__Exercise input__:

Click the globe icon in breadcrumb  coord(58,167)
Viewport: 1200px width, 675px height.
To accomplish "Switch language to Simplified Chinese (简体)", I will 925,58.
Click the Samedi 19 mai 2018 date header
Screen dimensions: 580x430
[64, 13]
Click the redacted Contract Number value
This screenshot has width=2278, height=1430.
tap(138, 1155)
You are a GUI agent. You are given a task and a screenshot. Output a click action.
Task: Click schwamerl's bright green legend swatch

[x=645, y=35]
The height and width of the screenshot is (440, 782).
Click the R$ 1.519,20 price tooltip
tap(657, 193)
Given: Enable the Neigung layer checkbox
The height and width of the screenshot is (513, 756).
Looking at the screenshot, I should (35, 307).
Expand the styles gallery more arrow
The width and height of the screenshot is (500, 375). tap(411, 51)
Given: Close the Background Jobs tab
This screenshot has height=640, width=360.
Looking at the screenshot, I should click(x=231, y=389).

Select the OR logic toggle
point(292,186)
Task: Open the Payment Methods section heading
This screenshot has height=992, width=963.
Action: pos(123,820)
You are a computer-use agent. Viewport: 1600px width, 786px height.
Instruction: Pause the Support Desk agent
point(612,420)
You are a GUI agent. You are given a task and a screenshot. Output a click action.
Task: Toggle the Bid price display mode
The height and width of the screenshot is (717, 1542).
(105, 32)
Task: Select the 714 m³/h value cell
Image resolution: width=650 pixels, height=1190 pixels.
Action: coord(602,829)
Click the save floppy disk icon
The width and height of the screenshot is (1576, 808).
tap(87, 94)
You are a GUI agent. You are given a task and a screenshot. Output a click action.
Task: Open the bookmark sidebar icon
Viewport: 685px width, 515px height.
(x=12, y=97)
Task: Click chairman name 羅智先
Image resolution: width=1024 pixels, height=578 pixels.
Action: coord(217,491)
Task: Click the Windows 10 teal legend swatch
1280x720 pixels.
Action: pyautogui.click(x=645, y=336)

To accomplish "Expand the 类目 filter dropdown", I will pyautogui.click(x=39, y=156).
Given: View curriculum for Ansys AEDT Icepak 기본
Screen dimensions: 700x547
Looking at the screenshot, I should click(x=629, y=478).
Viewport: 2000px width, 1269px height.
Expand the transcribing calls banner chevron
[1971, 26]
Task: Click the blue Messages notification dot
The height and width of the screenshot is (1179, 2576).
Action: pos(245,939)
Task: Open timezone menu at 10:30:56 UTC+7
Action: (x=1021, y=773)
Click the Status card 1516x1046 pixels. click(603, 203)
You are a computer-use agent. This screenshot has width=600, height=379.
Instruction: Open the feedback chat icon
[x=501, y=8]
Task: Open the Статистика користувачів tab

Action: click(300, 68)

__Task requirements__:
After locating the line containing "Click the Status", write out that line and all remaining lines of the records exactly, with nothing added.

__Output__:
Click the Status card 1516x1046 pixels. click(603, 203)
You are a computer-use agent. This screenshot has width=600, height=379.
Instruction: Open the feedback chat icon
[x=501, y=8]
Task: Open the Статистика користувачів tab

Action: click(300, 68)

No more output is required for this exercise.